Bilmiyorum daha ziyade bizim jenerasyonda hissettiğim bir olgu belki. Yurtdışında bir Türk’ün başarısını görünce gururlanıyoruz. Bu ister bir futbolcu olsun ister basketçi olsun. İsterse bir bilim insanı olsun.
Çocukluğumuzda ve gençliğimizde de bu böyleydi.
Herşey parmakla gösterilirdi.
Metin Oktay’ın Can’ın İtalya’da top koşturmaları…
Sanki bizdik orda oynayan.
Sonra NBA’de oynayan Hidayet gibi oyuncularımız geldi.
O sıralar Amerika’da idim. Hidayet’in ve Mehmet Okur’un maçlarını hiç sektirmeden izlerdim. Onlar Boston’a geldikleri zaman tribünler oradaki Türkler ve Türk talebelerle dolardı. Eminim o çocuklar hiçbir maçlarında yalnızlık hissetmediler. Hangi şehre gitseler tribünlerde kendilerini alkışlayan, motive eden vatandaşlarını gördüler.
Nasıl Dr. Mehmet Öz’ü televizyonda görünce herşeyi ile “bravo” diyebiliyorsak sporcularımızda da aynı duyguyu yaşıyoruz.
Gönül keşke Hollywood’da da Türk sanatçıları olsa da gururlansak diye iç geçiriyoruz.
Bunları niye yazıyorum.
Son günlerde benim açımdan iki önemli olay oldu. Belki geç ama Amerika’daki Türk Doktoru Hande Penbe’nin buluşlarını tesadüfen okudum. İki önemli buluş ki tıp sahasında çığır açacak çalışmalar. Onu haftalık bültenimde okuyucularımla paylaştım.

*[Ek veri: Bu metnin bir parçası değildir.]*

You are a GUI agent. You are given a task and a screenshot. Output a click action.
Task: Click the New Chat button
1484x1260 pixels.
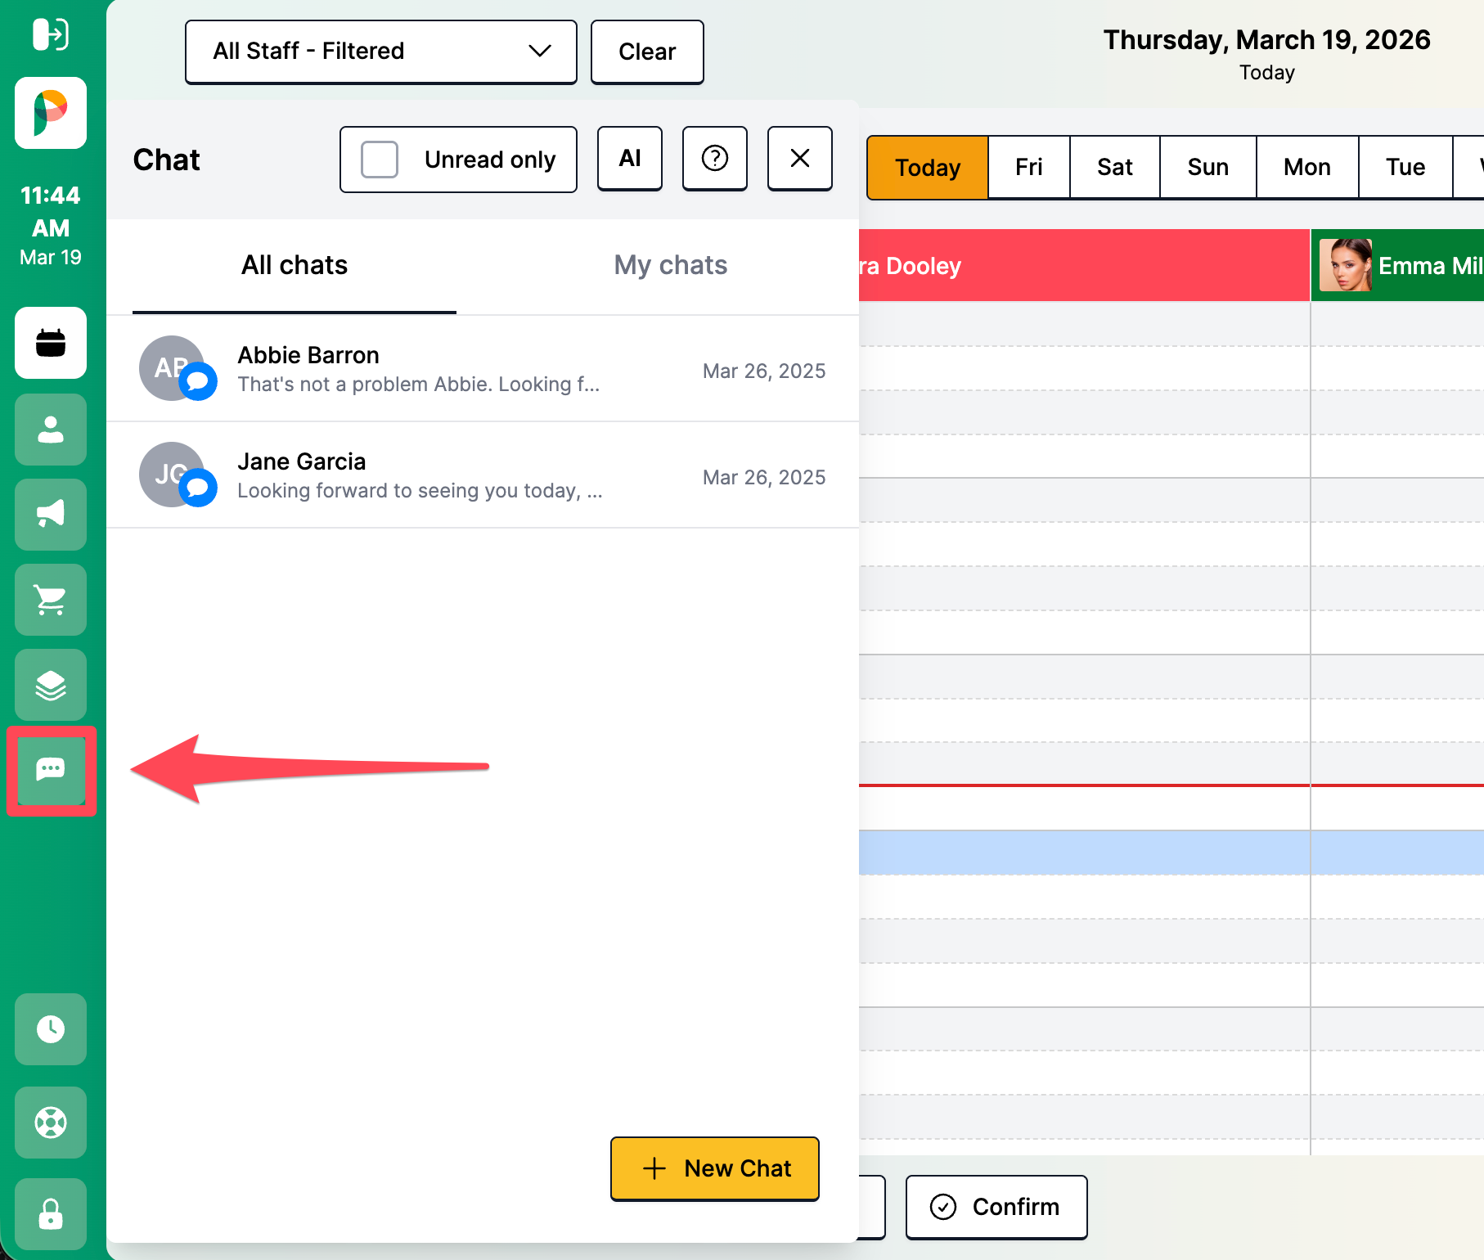coord(715,1168)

İkincisi bu hafta içinde “Kimyasal Silahların Yasaklanması Örgütü’ne bu yılın Nobel barış ödülü verildi. Bu nedenle yapılan töreni CNN’de izledim. Arkasından CNN’nin ödülü teşkilat adına alan başkanı ile yapılan ve ses getiren dinleyicilerle dolu bir salonda ki söyleşiyi izledim.

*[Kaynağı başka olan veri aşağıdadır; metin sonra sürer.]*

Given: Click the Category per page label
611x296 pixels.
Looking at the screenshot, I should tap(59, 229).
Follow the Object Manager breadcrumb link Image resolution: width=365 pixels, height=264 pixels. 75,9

Ne alaka demeyesiniz diye sebebini hemen yazayım. Teşkilatın başkanı Türk Büyükelçilerimizden Ahmet Üzümcü idi. Onun döneminde ve onun başkanlığındaki aktivitelerinden kaynaklanan başarının ödülünü de Ahmet Üzümcü aldı. Söylemek istediğim, CNN’in baştan sona müteaddit defalar verdiği ve CNN’in en önemli anchorlarından Jonathan Mann’ın yaptığı mülâkatta Üzümcü duruşu, bilgisi, egosu ve veciz İngilizcesi ile göğsümü kabarttı. Benim sözlerim bir yana ama seçkin seyircilerin uzun uzun alkışlamaları da ayrı bir sevinç idi.
Tebrikler Ahmet Üzümcü.
Şimdi gelelim bunları niye yazıyorumun açıklamasına.

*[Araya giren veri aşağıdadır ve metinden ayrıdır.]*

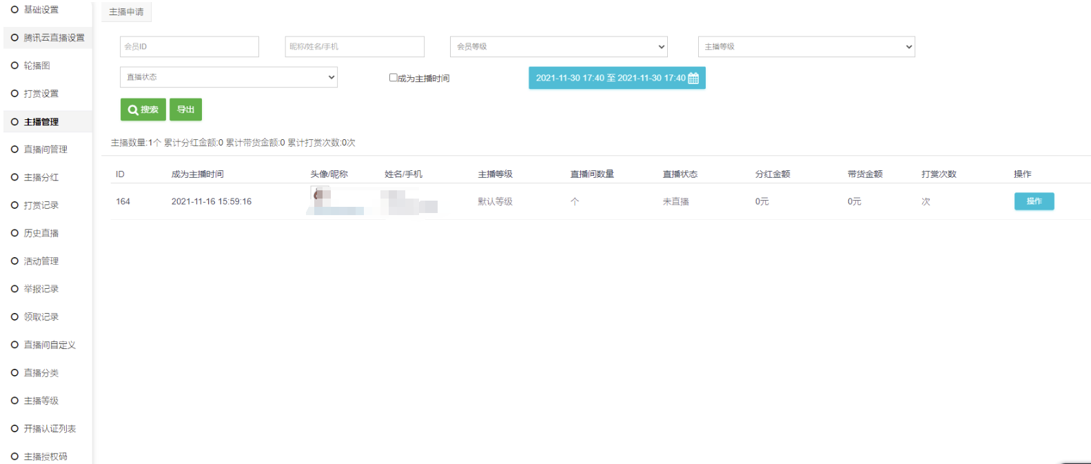Screen dimensions: 1091x464
Task: Open the 主播等级 filter dropdown
Action: [806, 46]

Hergün gazete sayfalarını ve ekranları ciğeri beş kuruş etmeyen birtakım insanların rezillikleri ile dolduran ve toplumu maalesef geri götüren medyamız…
Niye bu tür göğsümüzü kabartan nadir olaylara yer ayırmaz ve toplumu bu yönde motive etmez.
Anlayamadığım nokta bu.
Kalite kaliteyi getirir.
Kaliteli iş isteyen patron kaliteli adam kullanır.
Medyanın mayası bu olunca da sonuç işte bu olur.